I have been on the firefox train since it was new. I witnessed the rise of Chrome and Chromium, and never really felt the pull, and worried about everyone targeting the same platform. Figured I'd stay on FF until I had no choice. Don't see myself leaving.
It's one of those things where I've been using chrome for so long that switching to anything else is infuriating. Trying to learn the layout and all the features. Trying to figure out how to do things that are intuitively design on Google.
If someone made pretty much a 1 to 1 copy of Google without all the bullshit I'd use it in a heartbeat.
I've switched to Firefox but there's definitely a few things that irritate me about it.
First thing is when I boot up my computer, launch Firefox, it launches long enough for me to click a bookmark then closes to perform an update. And then doesn't automatically reopen...
I also have it set to not "remember" my tabs after closing. Yet when I launch Firefox for the first time after rebooting or closing ally tabs, it gives me a "hmm.. we're having a hard time finding your previous session" message. Uh, yeah, I told you not to look for it.. can I just have the regular "new tab" page?
It also might just be because I'm used to chrome, but I feel the mobile app is severely lacking. I hate that I can't access my bookmarks directly from the new tab page, and that the tablet version doesn't show you your bookmark bar. The synchronization between mobile and desktop isn't great either, I'll have a very long specific search query that I've used multiple times on my phone, yet it doesn't offer it for auto-complete on desktop, I have to search the entire term again or go digging through my history. When you're searching long model numbers and the like, this is incredibly frustrating.

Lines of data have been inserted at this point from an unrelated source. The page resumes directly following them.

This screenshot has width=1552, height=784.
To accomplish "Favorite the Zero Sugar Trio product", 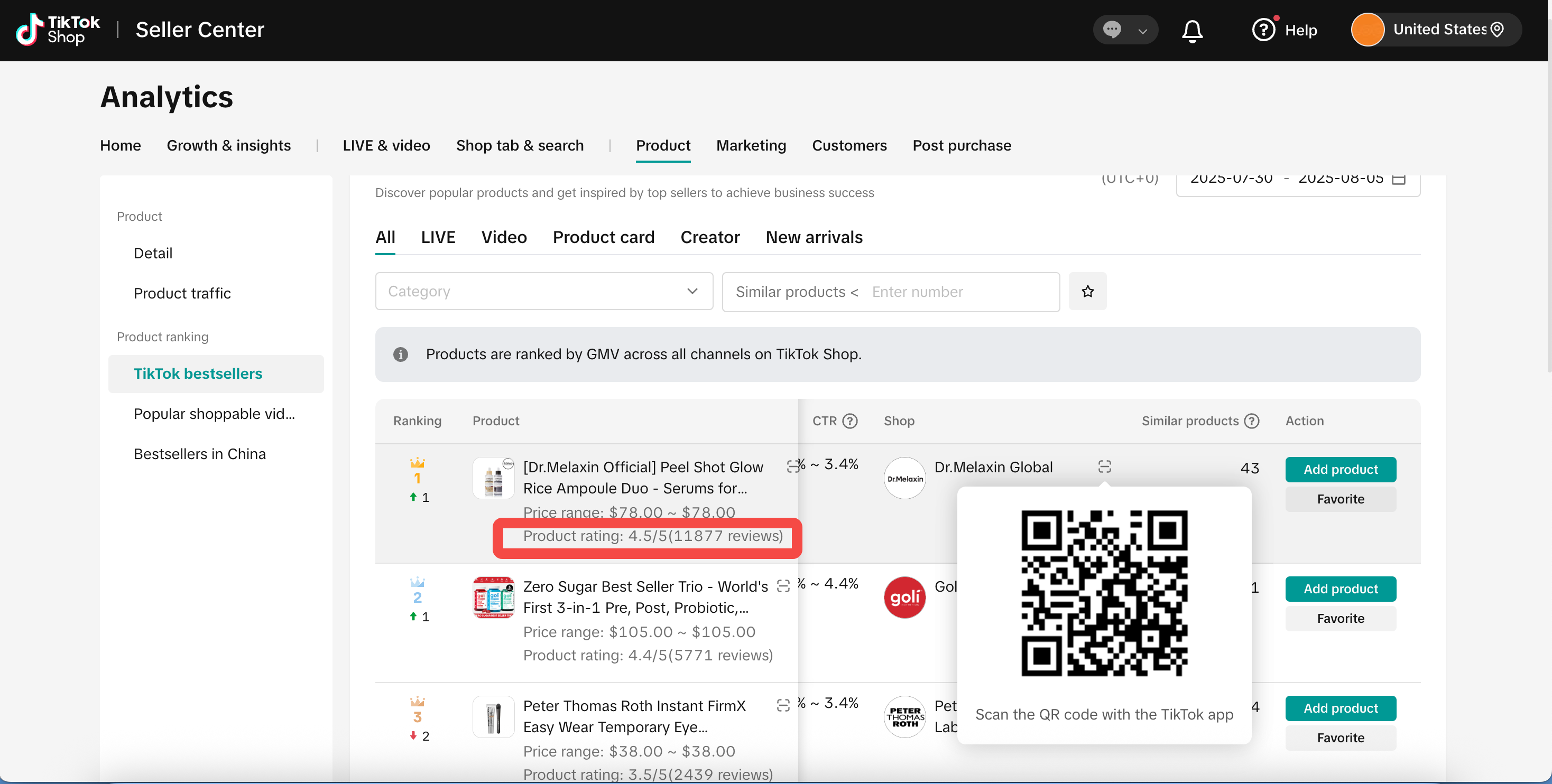I will coord(1340,619).
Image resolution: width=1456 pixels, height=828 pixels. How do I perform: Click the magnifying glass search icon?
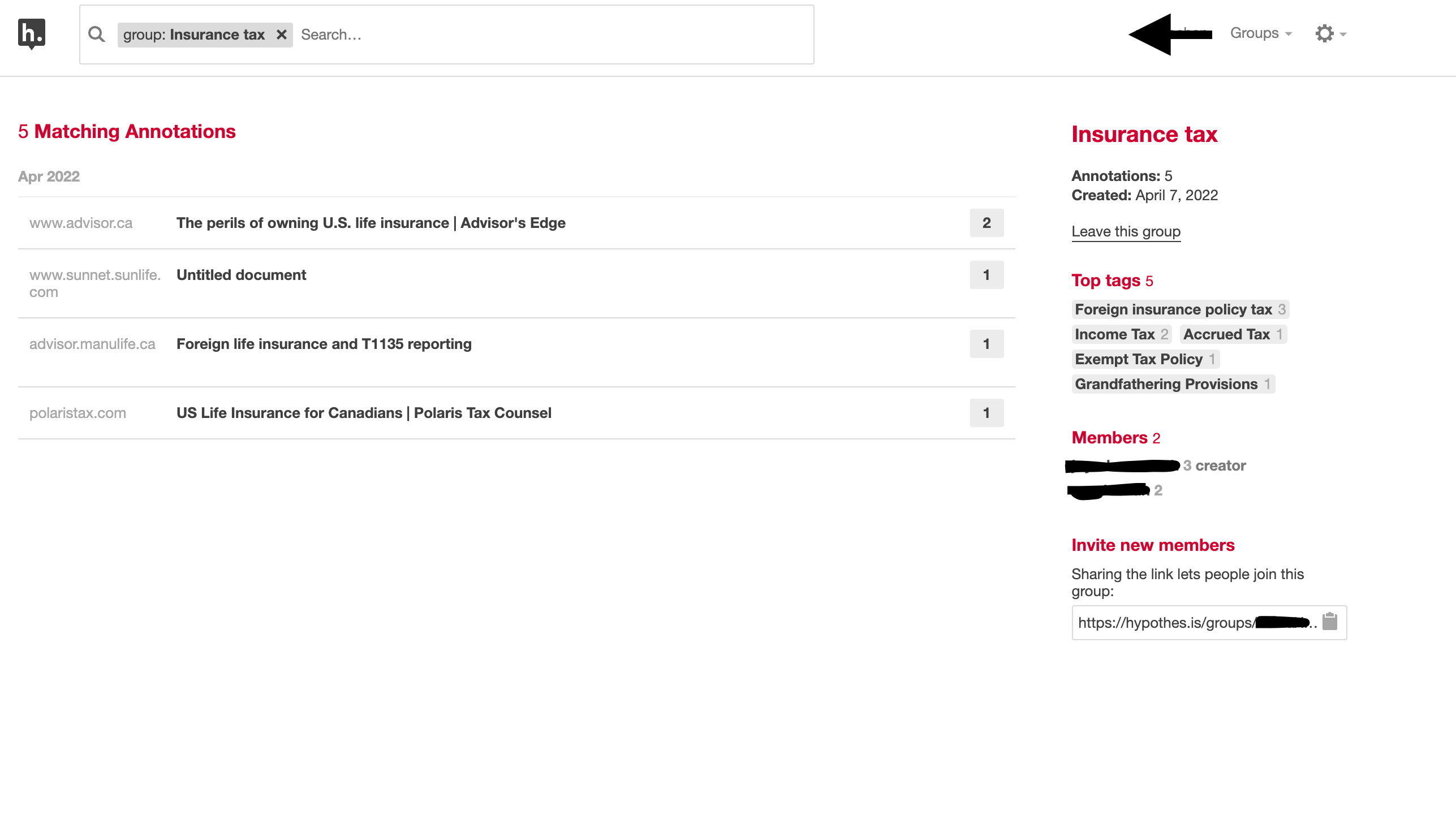click(97, 34)
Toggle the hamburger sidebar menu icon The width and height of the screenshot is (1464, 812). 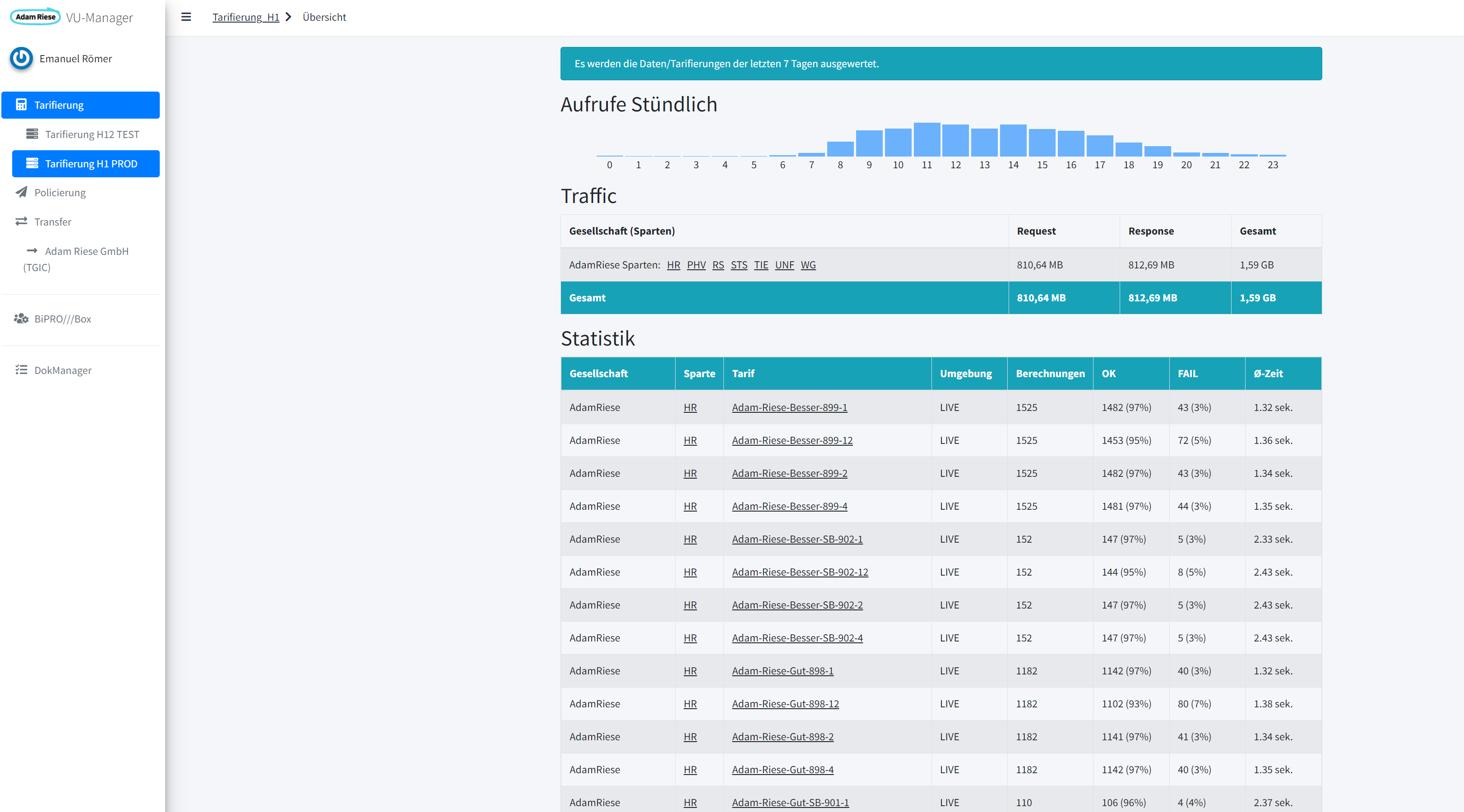point(186,17)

Finally, and I don't know if this is a Firefox issue, but there's some memory leak that occurs when viewing a webcam stream from my raspberry pi that only has happened in Firefox. The first time I noticed it happening my PC slowed to a crawl, when task manager finally opened Firefox was taking 23GB of RAM. So I have to use chrome to keep that steam open for more than a few minutes at a time.
I'd like to try out ff but I'd have to use it for a few days. Is it possible to possible to sync passwords and bookmarks with my Google account like chrome?
How's the touchscreen support?
I usualy love it, but for some reason Firefox fails to retrieve web pages about 75% of the time when on the internet connection at my parent's house, and I don't know why.
It acts like a DNS failure, but the DNS settings are the same in Firefox, Chrome, and the router.
One thing I've been annoyed with after switching to Firefox is the iffy password manager performance. It's so common for it not to remember a password that it should, or, weirdly, for it to only remember the password once I've typed the whole username in and hit tab.
This might be known already, but I bet that Microsoft decided to switch Edge to Chromium instead of forking Gecko/Firefox because Google either bribed them or threatened to lower Microsoft sites' ranks in search results.
Otherwise why would MS use a web browser controlled by one of their very few competitors?
Edit: maybe they were enthralled by the promise of using Proton/Chromium based "desktop applications" (which just contain an entire Chromium browser in their install directory) to cheaply create apps that people are forced to use in their jobs, like Teams. Which is still awful even after they made it a full UWP desktop app. Like Skype already was.